## [Aim of the task]
Take the line containing "This screenshot has height=630, width=1200." and every line after it in the data below, and print them exactly as given, with nothing else.

## [Exercise data]
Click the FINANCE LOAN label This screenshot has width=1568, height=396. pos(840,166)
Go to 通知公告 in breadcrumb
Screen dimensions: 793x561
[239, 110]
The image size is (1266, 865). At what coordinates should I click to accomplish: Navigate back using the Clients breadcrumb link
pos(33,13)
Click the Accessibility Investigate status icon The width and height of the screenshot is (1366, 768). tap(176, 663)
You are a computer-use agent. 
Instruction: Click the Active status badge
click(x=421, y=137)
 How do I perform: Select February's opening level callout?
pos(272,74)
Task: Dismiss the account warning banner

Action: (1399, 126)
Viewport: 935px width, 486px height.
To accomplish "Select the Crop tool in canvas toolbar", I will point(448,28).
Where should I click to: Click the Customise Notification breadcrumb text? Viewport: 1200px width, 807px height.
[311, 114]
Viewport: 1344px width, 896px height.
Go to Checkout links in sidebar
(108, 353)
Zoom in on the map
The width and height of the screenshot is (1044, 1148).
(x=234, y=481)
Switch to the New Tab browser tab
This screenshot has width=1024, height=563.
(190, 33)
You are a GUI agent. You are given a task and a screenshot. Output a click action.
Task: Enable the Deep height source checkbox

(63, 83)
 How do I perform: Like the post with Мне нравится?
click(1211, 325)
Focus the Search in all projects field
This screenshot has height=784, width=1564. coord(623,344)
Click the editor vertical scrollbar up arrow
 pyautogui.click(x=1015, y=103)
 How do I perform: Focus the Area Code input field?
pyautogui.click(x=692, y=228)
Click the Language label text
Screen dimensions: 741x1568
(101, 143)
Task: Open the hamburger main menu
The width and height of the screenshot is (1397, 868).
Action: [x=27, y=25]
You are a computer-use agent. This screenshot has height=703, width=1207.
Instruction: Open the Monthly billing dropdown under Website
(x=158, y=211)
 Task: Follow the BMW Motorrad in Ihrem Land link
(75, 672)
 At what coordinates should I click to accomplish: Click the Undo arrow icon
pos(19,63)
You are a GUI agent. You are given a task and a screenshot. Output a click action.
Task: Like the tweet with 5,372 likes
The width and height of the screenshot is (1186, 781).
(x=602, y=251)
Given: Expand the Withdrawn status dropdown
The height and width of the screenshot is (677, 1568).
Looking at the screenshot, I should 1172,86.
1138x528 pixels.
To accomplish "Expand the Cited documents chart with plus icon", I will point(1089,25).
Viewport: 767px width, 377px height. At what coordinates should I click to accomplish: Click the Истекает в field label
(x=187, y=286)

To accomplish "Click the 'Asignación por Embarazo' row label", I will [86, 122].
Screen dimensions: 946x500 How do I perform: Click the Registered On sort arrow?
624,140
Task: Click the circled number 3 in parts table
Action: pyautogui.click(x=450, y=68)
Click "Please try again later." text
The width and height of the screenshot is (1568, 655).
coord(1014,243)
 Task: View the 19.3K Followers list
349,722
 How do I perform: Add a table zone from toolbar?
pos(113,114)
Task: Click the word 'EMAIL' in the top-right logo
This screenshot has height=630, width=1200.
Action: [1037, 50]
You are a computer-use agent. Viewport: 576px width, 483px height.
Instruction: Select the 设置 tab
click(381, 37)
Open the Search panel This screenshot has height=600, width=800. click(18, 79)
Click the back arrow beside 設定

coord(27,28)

## [Task answer]
This screenshot has height=630, width=1200.
Action: [1037, 50]
You are a computer-use agent. Viewport: 576px width, 483px height.
Instruction: Select the 设置 tab
click(381, 37)
Open the Search panel This screenshot has height=600, width=800. click(18, 79)
Click the back arrow beside 設定

coord(27,28)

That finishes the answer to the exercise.